Monday, March 27, 2006

Data Mining has now its open interface: JDMAPI

I've always been interested in data mining because it mixes some advanced statistical or mathematical methods with complex data computation algorithm (typically developped for computer learning). On the negative side, its application may have a bad press (sometimes well deserved) because of potential abuse it can lead to... I will not dwell time on identity and privacy sensitive issues, but when the goal is respectful of people privacy's right, one can leverage data mining to bring normal analysis to a much higher level. This is achieved through data induction (let the data speak for itself...) as opposed to data deduction (deducts conclusion based on specific report produced) typically encountered in more classical BI application.

Data mining functionality is now built-in inside Oracle 10g through a standardized JSR (http://www.jcp.org/en/jsr/detail?id=73). Although this first effort is limited in scope, it will ensure application could be developed independent on vendor proprietary API. It is currently being continued through a more complete initiative (JSR-247, http://www.jcp.org/en/jsr/detail?id=247) which will bring more mining functionality and advanced algorithm. Most big players contribute to this standardization effort: Oracle, SAS, Hyperion, SPSS, SAP, IBM, etc.., but yes of course except Microsoft.

The standard API also offers extensibility (each vendor can provide additional functionality not explicitly defined within the standard) and also covers the use of Web Services which will ensure complete independence of platform and language implementation.

More info can be found by googling JDMAPI.

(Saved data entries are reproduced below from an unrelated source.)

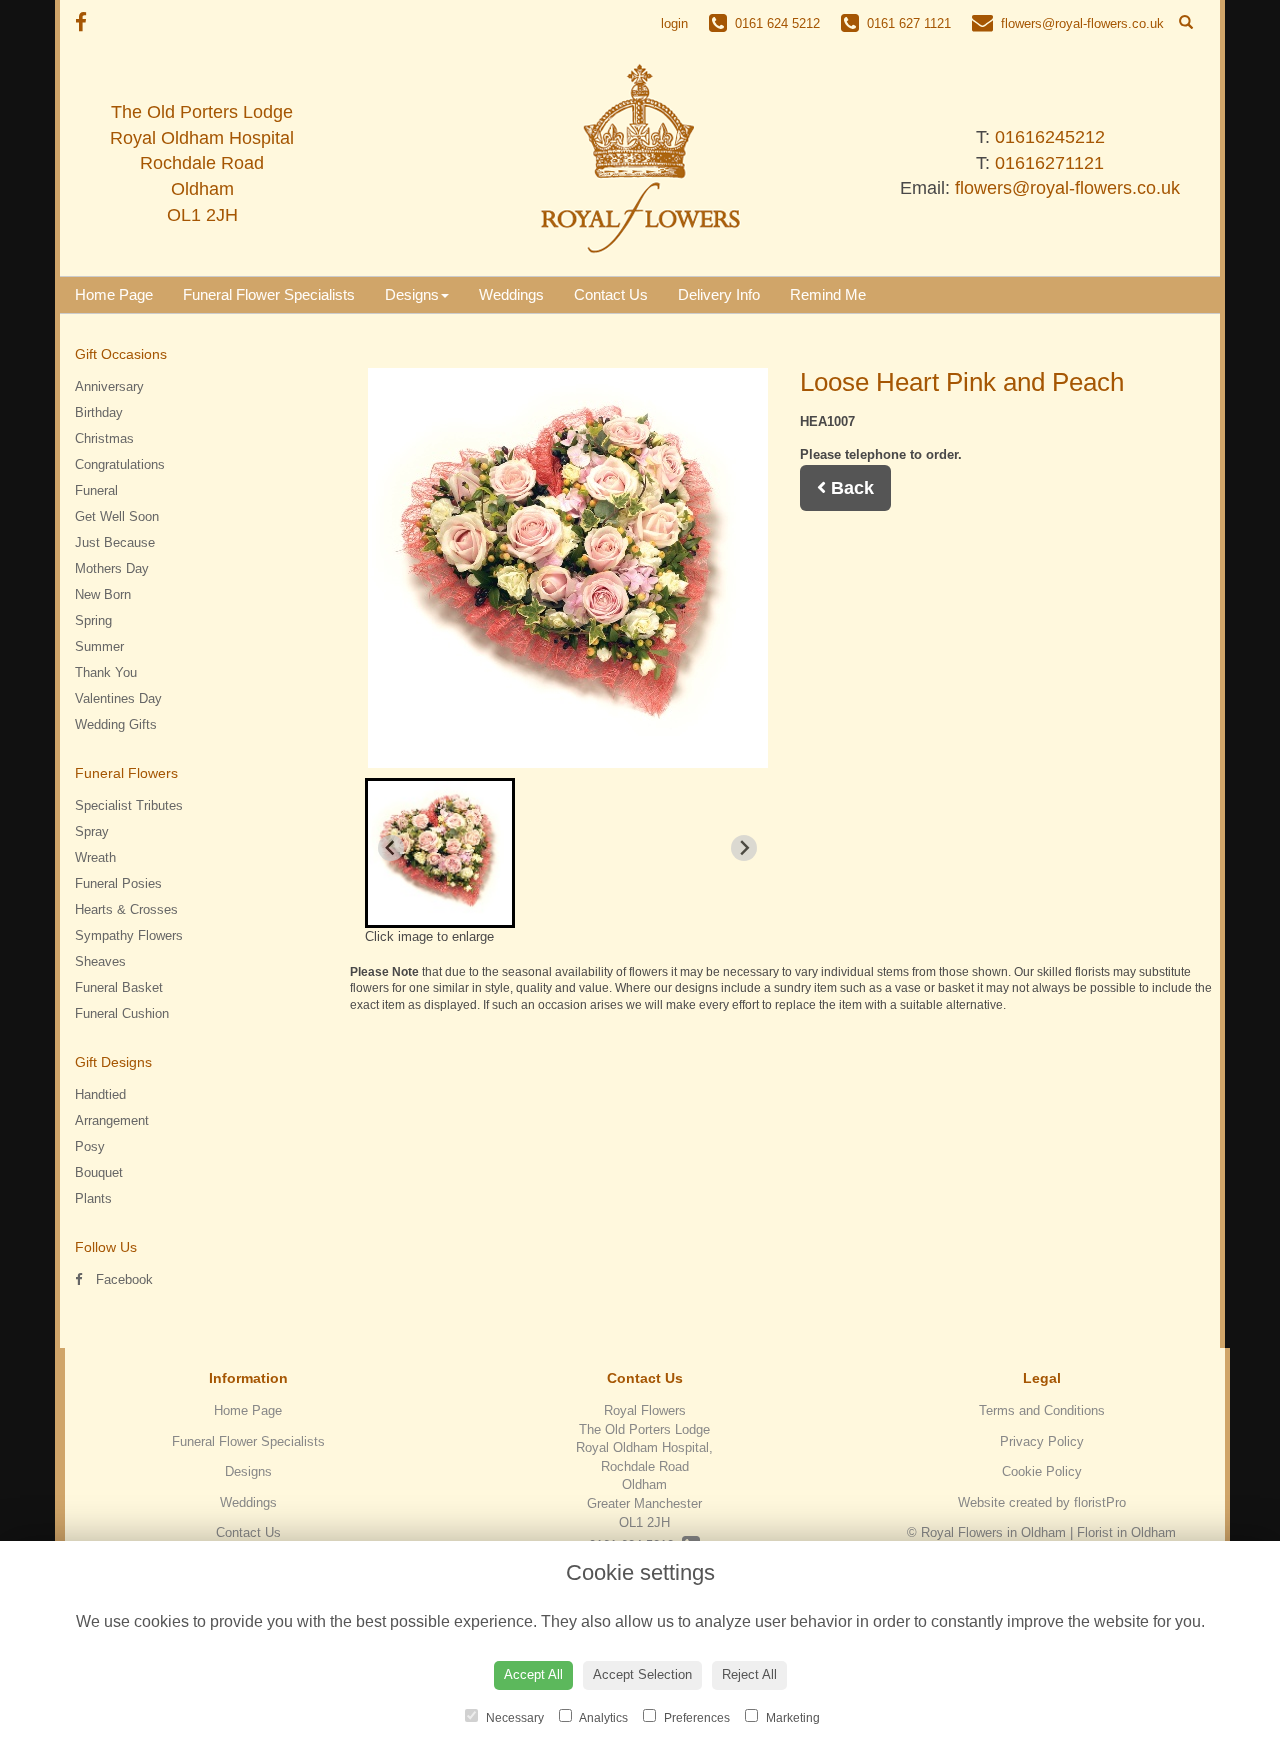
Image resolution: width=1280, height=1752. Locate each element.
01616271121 (1049, 163)
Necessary (513, 1718)
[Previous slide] (391, 848)
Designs (412, 294)
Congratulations (120, 464)
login (674, 23)
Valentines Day (118, 698)
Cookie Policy (1042, 1471)
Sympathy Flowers (129, 935)
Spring (93, 620)
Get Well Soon (117, 516)
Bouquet (99, 1172)
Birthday (99, 412)
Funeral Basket (119, 987)
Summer (99, 646)
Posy (90, 1146)
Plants (93, 1198)
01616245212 (1050, 137)
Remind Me (828, 294)
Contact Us (611, 294)
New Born (103, 594)
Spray (92, 831)
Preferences (695, 1718)
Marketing (791, 1718)
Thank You (106, 672)
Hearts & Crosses (126, 909)
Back (850, 488)
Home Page (114, 294)
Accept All (533, 1674)
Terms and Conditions (1042, 1410)
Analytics (602, 1718)
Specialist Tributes (129, 805)
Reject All (749, 1674)
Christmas (104, 438)
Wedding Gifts (116, 724)
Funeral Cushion (122, 1013)
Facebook (122, 1279)
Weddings (511, 294)
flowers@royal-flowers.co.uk (1067, 188)
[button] (440, 853)
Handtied (100, 1094)
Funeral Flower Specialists (269, 294)
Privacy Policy (1042, 1441)
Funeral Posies (118, 883)
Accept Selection (642, 1674)
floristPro (1100, 1502)
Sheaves (100, 961)
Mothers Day (112, 568)
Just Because (115, 542)
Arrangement (112, 1120)
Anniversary (109, 386)
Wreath (95, 857)
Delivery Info (719, 294)
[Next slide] (744, 848)
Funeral (96, 490)
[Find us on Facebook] (87, 22)
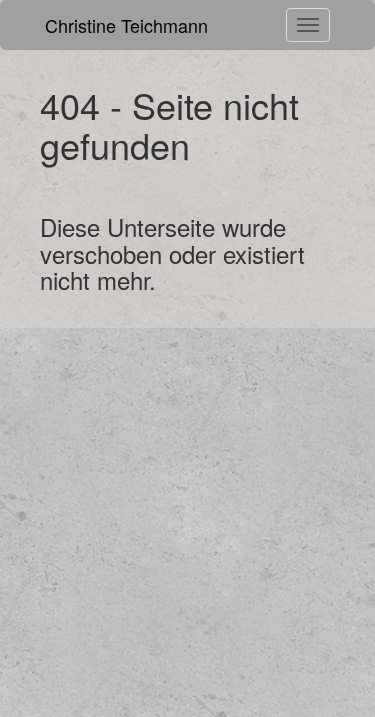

I'll try to analyse this API in more detail and let you know my discoveries...

Sunday, March 19, 2006

From ER to OO

In my previous posts I've been sharing knowledge valuable for people dealing with the technology underlying relational database management system (RDBMS for short). This technology is used to store literally any information held by organization. I've been dealing with this technology since about 1996, and still continue to do so mainly because of its ubiquity in IT world. Relation databases store information using set theory and implement transaction and concurrency control to handle a large number of simultaneous connection, and as such their scope are fairly limited (although most big players are trying to include more functionality and processing flexibility into their engine, e.g. Oracle experiencing with the inclusion of JRE within their database...).


After doing modeling and designing architecture for database for some time, I started designing and developing stuff in Object Oriented language environment (around 2002). At first this can be quite daunting with all the flexibility OO programming can offer... Compared to database modeling where you have a rigid framework and theory guiding your work, OO modeling seems more to stimulate your artistic and creativity ability than your analytical expertise.

To overcome this new paradigm, here's some pragmatic steps I did and applied in learning Java, free of charge (or almost):
  1. Getting and reading good reference documentation, such as the free resource from Bruce Eckel, Thinking in Java. This first step will only help you gaining some knowledge, but to be able to do it yourself in an elegant and flexible way you'll definitely need more experience. After some practice you'll seem to face recurrent problem over and over... this is where step 2 kicks in.

  2. Getting a good reference on Design Pattern, this will teach in developing code with better quality (from aspects such as flexibility, robustness, adaptive, less error prone, etc.) following pattern developed by experienced developer. A good introduction book would be Head First Design Pattern, but to get the real reference document you should go to Gang of Four.

  3. If you're still shy and afraid of downloading a free copy of Eclipse to experiment and code yourself (at this point maybe you should simply reconsider coding ;-), then what is still available to you are millions of lines of quality code (mostly in Java) available in the best open source project, more on that later. However, most likely you'll actually be programming your own stuff relying one or many open source components, at least that's how I did it.

Martin